Exact copy, pictures excluded: set down only the lines from the one with "Task: Click the 8 GHz FLUX (Jy) axis label" through the end of the entries, keeping both end lines.

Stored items
# # #
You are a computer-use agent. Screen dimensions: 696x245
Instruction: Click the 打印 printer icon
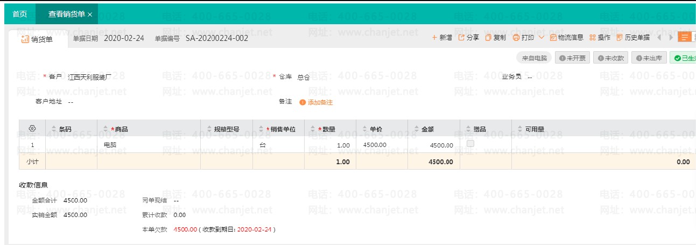coord(516,38)
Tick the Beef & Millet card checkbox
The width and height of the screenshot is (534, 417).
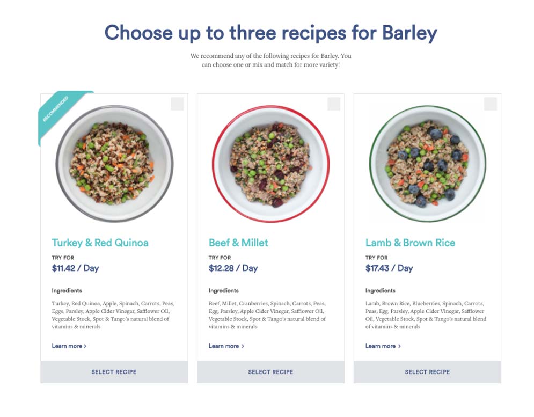click(x=334, y=104)

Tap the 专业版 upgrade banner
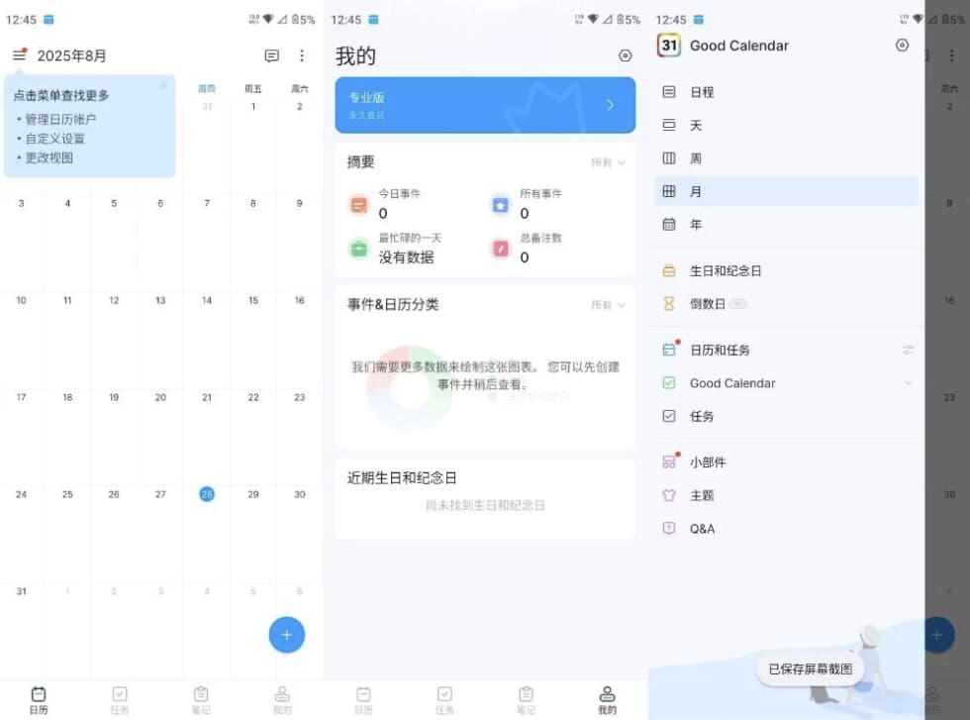(485, 105)
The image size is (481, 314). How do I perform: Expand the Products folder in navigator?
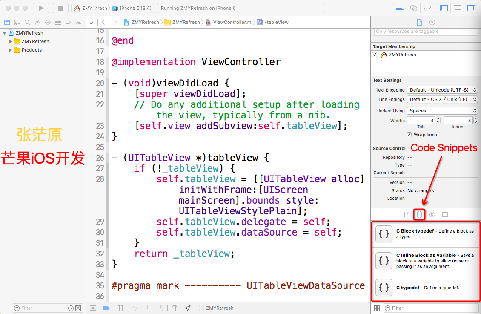tap(11, 50)
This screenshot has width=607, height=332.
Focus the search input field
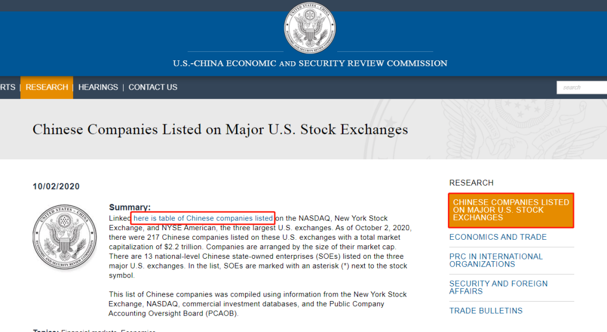tap(582, 88)
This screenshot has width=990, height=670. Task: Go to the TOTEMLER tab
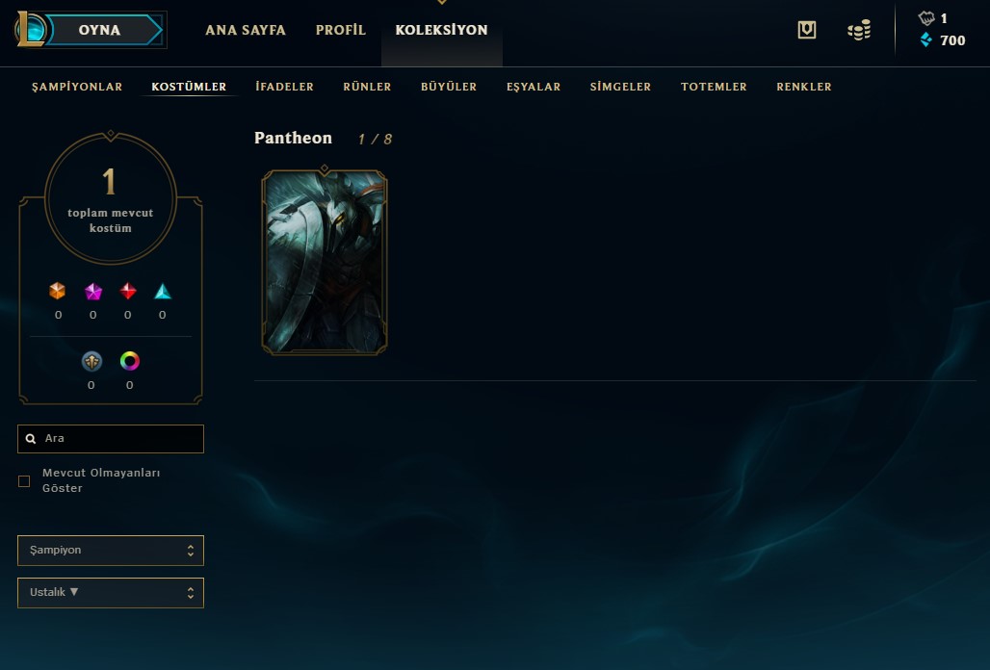[x=714, y=87]
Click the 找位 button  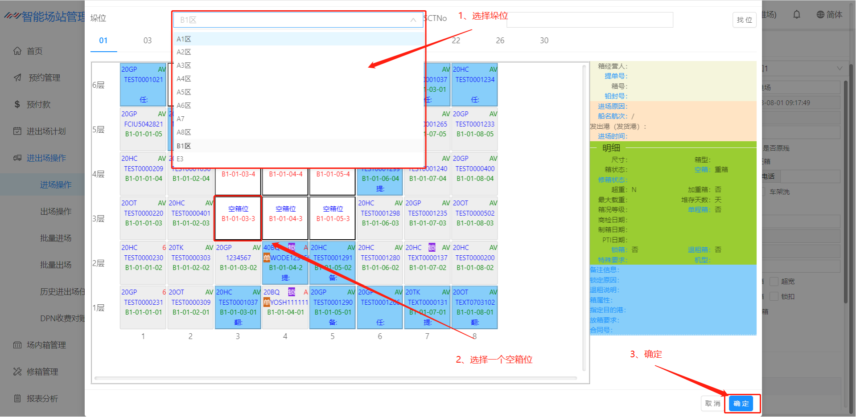click(x=744, y=20)
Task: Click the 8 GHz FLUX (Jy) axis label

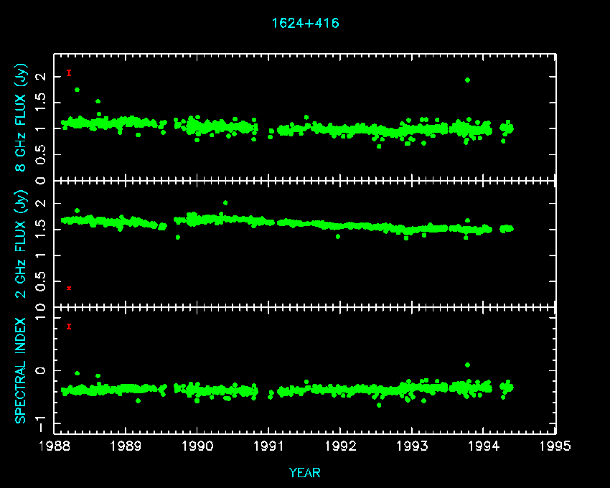Action: pos(22,117)
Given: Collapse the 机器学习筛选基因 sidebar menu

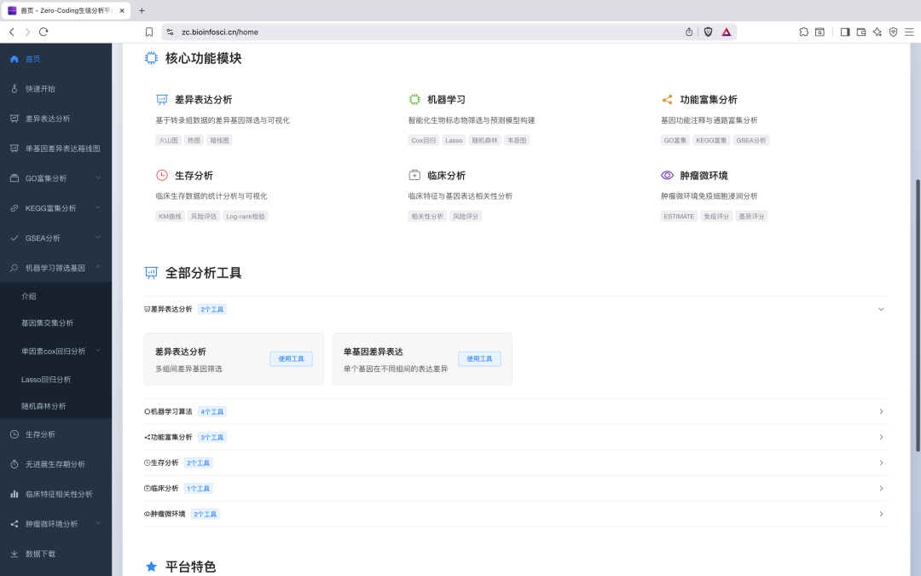Looking at the screenshot, I should point(98,268).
# # #
__Task result__:
Task: Click the 8 GHz FLUX (Jy) axis label

Action: pos(22,117)
Given: Collapse the 机器学习筛选基因 sidebar menu

Looking at the screenshot, I should point(98,268).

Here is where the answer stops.